Pick up the forum thread below about running a GCC cutter on Linux and carry it on from the point where it stops.

_Selected extract_
»»
# Will cutter work on Linux software?



## Givizub (Apr 29, 2016)

Hello, I want to buy cutter and have stoped my choice on GCC Expert II. Can I use it on Linux with Inkscape and InkCut or will I need to buy Windows, CorelDraw and other special sofware? So, what other cutter can recommend to buy for this price and with Linux drivers?


----------



## tcrowder (Apr 27, 2006)

Why not ask the people that make them?

Product Inquiry GCC Laser Cutters, Laser Engravers, Vinyl Cutter, Printer/Cutters


----------



## dcbevins (Jul 31, 2011)

I have never found "good" cutting software for Linux. There are some primitive solutions, but they are primitive, and tend to be only for HGPL via a com port.


----------



## Wildgoose (Mar 5, 2013)

InkCut maybe? Never used it but I read somewhere that folks were messing with Linux. I used to run a Linux system but I'm not savvy enough with programming to keep it all working and never tried to run a cutter.

You can probably get it to work but I'm thinking it won't likely be smooth sailing. More likely a lot of frustration. I would pick up a cheap older laptop to run your cutter.


----------



## ginzburg (Apr 27, 2011)
««
_Data block_
»»
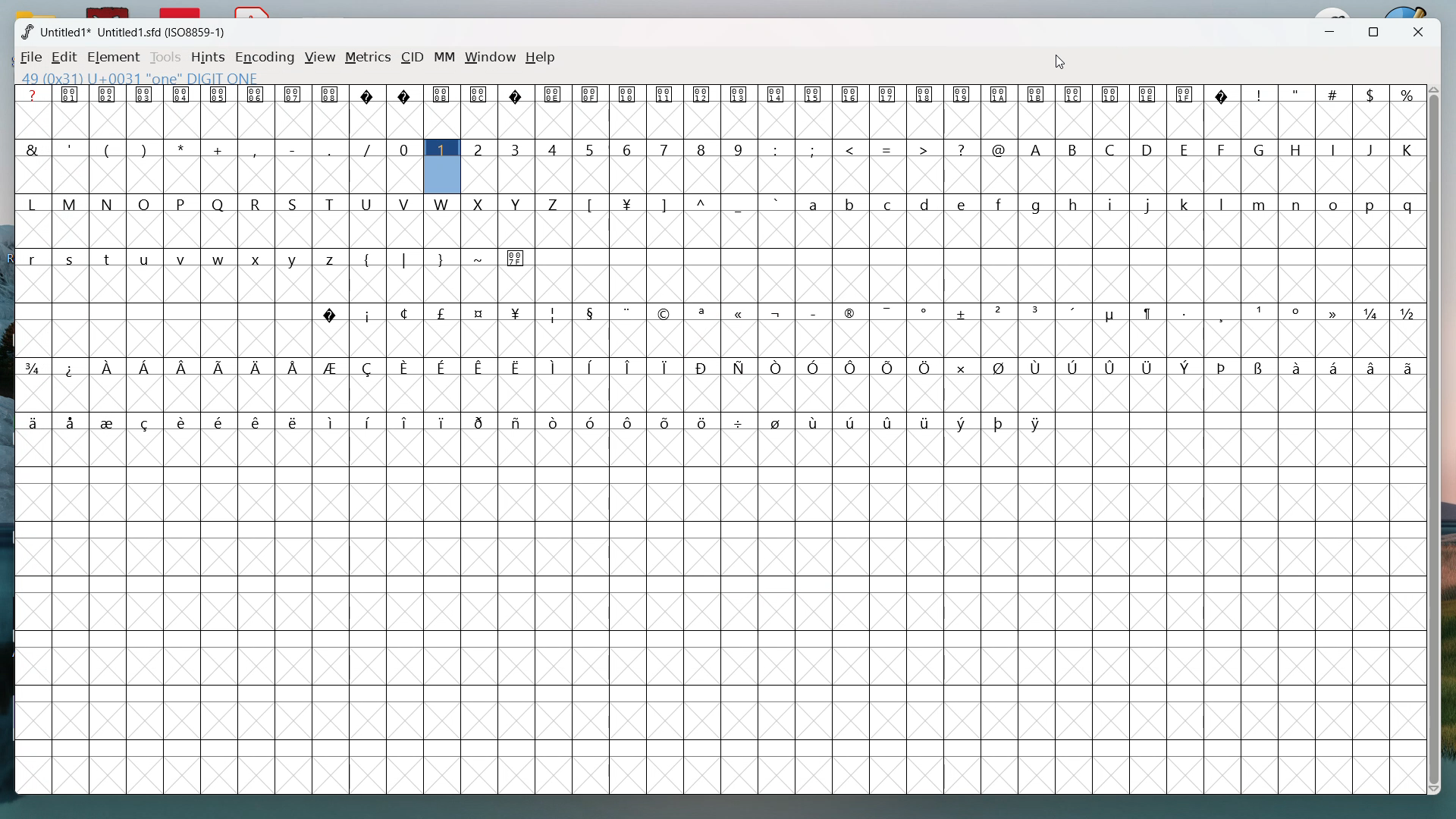  I want to click on logo, so click(26, 32).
««
_The answer_
I use Inkcut on Ubuntu with a Vinyl Express QE60 which is similar to the Graphtec. It uses HPGL so I would assume if the plotter accepts HPGL then it would work. I was surprised since it even knows that it is the QE60. I guess I don't have another reference, but Potrace works really well for tracing images. My only issues I have had are the preview does not have a resize function. Maybe that has been added though. Some PDF imports require the combine function in order for them to be the correct size and properly mirrored. That shows up in the preview though.


----------



## Givizub (Apr 29, 2016)

Thanks for answers. As I see GCC Expert II have HPGL too, and I hope it will works with my PC.


ginzburg said:


> I use Inkcut on Ubuntu with a Vinyl Express QE60. My only issues I have had are the preview does not have a resize function. Maybe that has been added though.


Yes, I have similar issue with Inkcut. What version of Inkscape do you have? How you added cutter as device? As a printer in "system setting" or not?


----------



## ginzburg (Apr 27, 2011)

It has been a while since I installed it so I might not remember correctly. I am still using Inkscape .48. What I recall is that all I had to do was select my plotter in the "Properties" button in Inkcut like in the Inkcut tutorial. I was surprised it was there and new exactly what it was. It may have recognized it when I plugged it in and was already installed. I also recall that I had to set my plotter to HGPL. This was one of those things that I though "just worked" as some Linux users say. It does appear that there is some activity on the Inkcut forum where individuals have added features, but I have not investigated that much.

In my case I think it was very useful because the Graphtec software didn't work with the Vinyl Express version of the plotter.

One thing that I read about but I have not tried out is that Inkscape .91 has some built in g code plotting functions supposedly. One thing that I just saw on he release notes is that it supports Gimp xcf imports. That is something that I have been missing in .48.


----------



## Givizub (Apr 29, 2016)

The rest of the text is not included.